玖麗は立ち上がりからチェーンで首を絞められ、リングからつるされるピンチに陥ったが、上谷によって引退させられた“師匠”中野たむの技バイオレット・シューティングを何度も炸裂(さくれつ)させるなど1歩も引かない戦いを展開。スリーパーで上谷をタップアウト寸前に追い込む場面もあった。
玖麗は終盤、Nightmare(カミゴェ式ビッグブーツ)を浴び、H.A.T.E.(ヘイト)の介入でバットで殴打されたが屈せず、最後は上谷の技で試合を決めた。

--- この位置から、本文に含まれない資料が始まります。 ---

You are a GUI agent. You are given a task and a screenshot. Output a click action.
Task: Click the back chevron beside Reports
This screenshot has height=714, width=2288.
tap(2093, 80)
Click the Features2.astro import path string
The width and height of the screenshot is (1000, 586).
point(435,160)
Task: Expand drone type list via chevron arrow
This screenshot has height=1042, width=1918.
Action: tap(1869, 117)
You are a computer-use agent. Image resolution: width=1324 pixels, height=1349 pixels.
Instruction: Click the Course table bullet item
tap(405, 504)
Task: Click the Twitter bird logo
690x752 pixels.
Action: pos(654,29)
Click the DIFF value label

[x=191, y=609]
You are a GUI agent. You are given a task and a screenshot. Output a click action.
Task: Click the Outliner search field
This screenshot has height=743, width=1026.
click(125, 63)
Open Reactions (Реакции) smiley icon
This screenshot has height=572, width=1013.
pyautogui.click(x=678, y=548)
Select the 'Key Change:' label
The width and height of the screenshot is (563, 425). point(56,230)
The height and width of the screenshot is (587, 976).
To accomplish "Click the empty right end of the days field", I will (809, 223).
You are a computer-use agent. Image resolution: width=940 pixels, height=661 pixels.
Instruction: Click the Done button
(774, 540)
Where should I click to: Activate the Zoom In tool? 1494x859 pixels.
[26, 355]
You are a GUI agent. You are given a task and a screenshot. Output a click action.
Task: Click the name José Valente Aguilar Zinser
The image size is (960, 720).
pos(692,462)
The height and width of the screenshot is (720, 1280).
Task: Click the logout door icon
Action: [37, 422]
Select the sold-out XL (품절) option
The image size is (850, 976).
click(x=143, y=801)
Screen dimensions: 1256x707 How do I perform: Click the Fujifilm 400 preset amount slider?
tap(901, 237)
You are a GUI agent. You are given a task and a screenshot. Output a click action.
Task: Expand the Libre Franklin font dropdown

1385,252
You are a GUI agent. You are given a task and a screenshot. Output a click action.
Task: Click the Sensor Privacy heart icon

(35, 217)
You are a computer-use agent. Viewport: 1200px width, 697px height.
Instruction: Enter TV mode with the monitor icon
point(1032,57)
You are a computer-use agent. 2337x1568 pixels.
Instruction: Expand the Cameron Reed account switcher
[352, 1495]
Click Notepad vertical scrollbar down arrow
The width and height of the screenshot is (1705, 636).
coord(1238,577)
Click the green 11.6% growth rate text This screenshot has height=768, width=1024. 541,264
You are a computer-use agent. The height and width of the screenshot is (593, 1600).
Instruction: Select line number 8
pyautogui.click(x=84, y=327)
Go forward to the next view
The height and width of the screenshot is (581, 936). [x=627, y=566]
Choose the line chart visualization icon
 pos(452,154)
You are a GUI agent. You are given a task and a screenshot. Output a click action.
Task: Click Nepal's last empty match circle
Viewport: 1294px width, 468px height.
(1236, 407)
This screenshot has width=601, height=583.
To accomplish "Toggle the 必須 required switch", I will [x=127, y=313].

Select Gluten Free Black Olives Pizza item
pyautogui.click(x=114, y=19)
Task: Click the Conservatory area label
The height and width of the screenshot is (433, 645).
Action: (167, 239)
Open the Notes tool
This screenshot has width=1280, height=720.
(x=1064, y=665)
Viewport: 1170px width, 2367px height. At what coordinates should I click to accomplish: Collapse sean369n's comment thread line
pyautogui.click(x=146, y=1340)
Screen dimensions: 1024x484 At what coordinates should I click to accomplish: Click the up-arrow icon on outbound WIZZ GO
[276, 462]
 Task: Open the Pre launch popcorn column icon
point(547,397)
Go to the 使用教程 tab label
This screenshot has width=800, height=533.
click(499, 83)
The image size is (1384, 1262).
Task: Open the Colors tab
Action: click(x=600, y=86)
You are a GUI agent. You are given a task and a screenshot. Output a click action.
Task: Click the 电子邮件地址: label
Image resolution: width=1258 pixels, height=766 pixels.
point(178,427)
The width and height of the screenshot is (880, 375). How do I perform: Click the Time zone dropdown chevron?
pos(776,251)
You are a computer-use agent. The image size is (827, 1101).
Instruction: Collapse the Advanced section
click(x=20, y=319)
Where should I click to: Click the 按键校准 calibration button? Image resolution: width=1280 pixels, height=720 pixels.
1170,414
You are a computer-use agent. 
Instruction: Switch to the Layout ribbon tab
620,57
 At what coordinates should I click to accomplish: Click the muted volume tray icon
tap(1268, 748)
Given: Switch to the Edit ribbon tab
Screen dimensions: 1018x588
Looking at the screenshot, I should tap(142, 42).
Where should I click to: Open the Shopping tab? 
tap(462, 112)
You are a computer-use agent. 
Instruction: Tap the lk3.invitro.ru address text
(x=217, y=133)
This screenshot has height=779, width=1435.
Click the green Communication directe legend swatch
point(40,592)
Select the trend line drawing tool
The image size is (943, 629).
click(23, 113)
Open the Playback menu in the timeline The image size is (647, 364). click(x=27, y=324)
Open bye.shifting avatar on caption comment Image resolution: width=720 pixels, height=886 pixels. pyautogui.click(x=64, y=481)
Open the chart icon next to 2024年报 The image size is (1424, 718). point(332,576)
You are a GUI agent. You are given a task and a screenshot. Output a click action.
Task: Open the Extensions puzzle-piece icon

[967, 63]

玖麗は試合後「上谷沙弥から玖麗さやかが勝ちました! 上谷沙弥が、誰もが口にも出さなかったようなものすごく大きな夢、たくさん口に出してかなえてきたからこそ、私も、勇気をもって夢を口に出せた。私は上谷沙弥にはなれない。だけど玖麗サヤカは玖麗さやかとして、このワールド・オブ・スターダム・チャンピオンとして、スターダムをもっともっと明るく、彩りいっぱいの、夢いっぱいの世界にしていきます」と宣言。「私は、やっぱりプロレスが、スターダムが大好きだー!」と叫んだ。